Un employeur peut-il licencier un salarié après avoir contacté son médecin traitant ? En décembre 2025, la Cour de cassation a rappelé une règle claire : tout licenciement fondé sur des informations obtenues en violation du secret médical est nul (Cass. soc. 10-12-2025, n° 24-15.412). Cette décision confirme la protection absolue des données médicales des salariés, même en cas de suspicion de fraude.

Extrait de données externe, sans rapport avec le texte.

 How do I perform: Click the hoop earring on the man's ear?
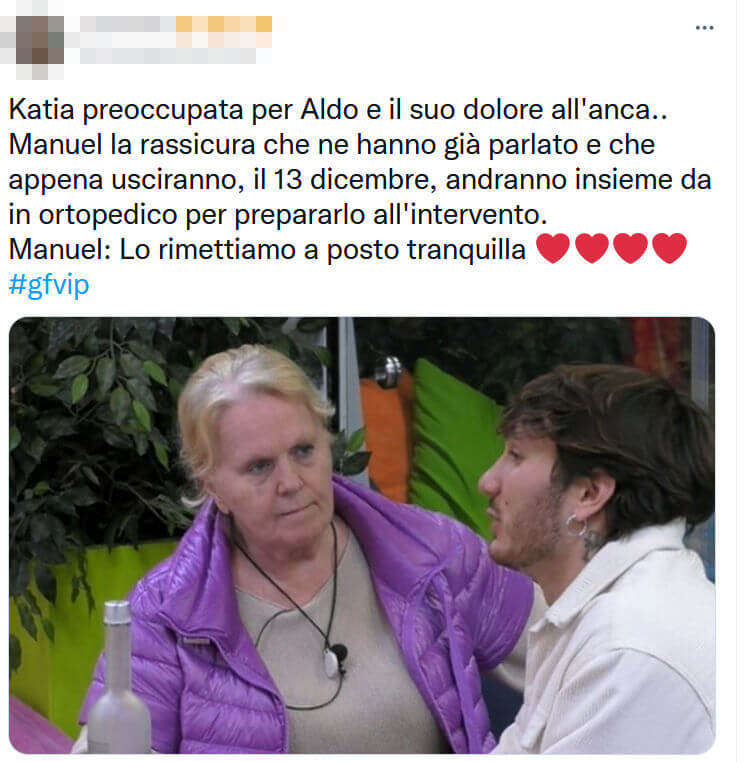[576, 526]
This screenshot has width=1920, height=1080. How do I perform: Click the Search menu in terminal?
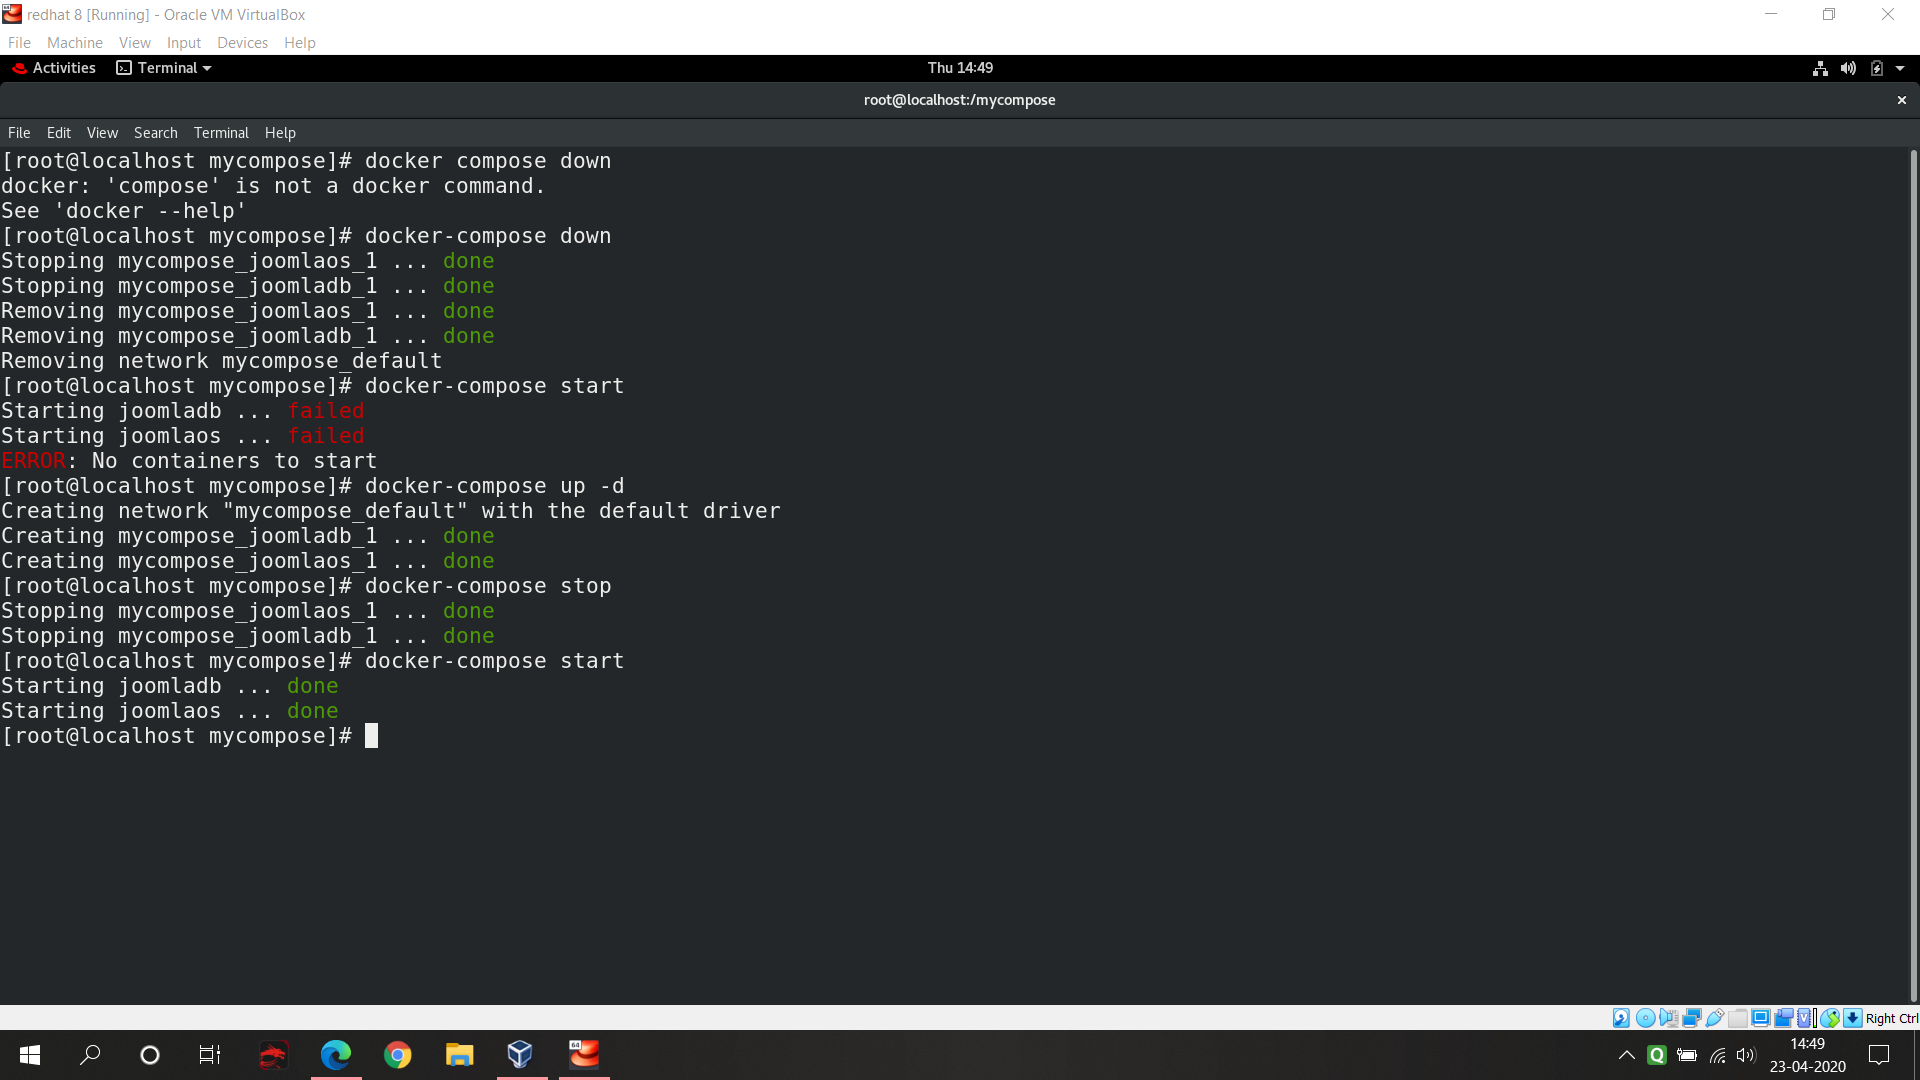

Que risque un employeur dans ce cas ? Quels sont vos droits en tant que salarié ? Maître Silvia DIAZ, avocate en droit du travail à Bordeaux, vous éclaire sur les recours possibles et les bonnes pratiques pour éviter les litiges.


 

Le secret médical : une protection absolue pour le salarié

Que dit la loi ?

Le Code de la santé publique protège strictement toutes les informations médicales concernant un patient, qu’elles aient été confiées, observées ou déduites par un professionnel de santé. Aucune exception n’est tolérée pour l’employeur, même en cas de doute sur la légitimité d’un arrêt de travail.

Les risques pour l’employeur

Si un licenciement repose, même partiellement, sur des informations obtenues illégalement, les conséquences sont lourdes :

  • Nullité du licenciement (C. trav. art. L 1235-3-1) : Le licenciement est annulé, et le salarié peut demander sa réintégration ou des indemnités.
  • Sanctions pénales : Jusqu’à 1 an d’emprisonnement et 15 000 € d’amende (CSP art. L 1110-4).
  • Dommages-intérêts : Le salarié peut obtenir une indemnité de 6 mois de salaire minimum pour licenciement nul.

 

Que faire en cas de violation du secret médical ?

Pour le salarié : comment agir ?

  1. Rassemblez les preuves : Conservez tout échange écrit (emails, courriers) prouvant que l’employeur a contacté votre médecin.
  2. Saisissez les prud’hommes : Contestez le licenciement pour obtenir sa nullité et des indemnités.
  3. Consultez un avocat : Un professionnel du droit du travail à Bordeaux vous aidera à évaluer vos chances de succès et à maximiser vos indemnités.

Pour l’employeur : comment éviter les sanctions ?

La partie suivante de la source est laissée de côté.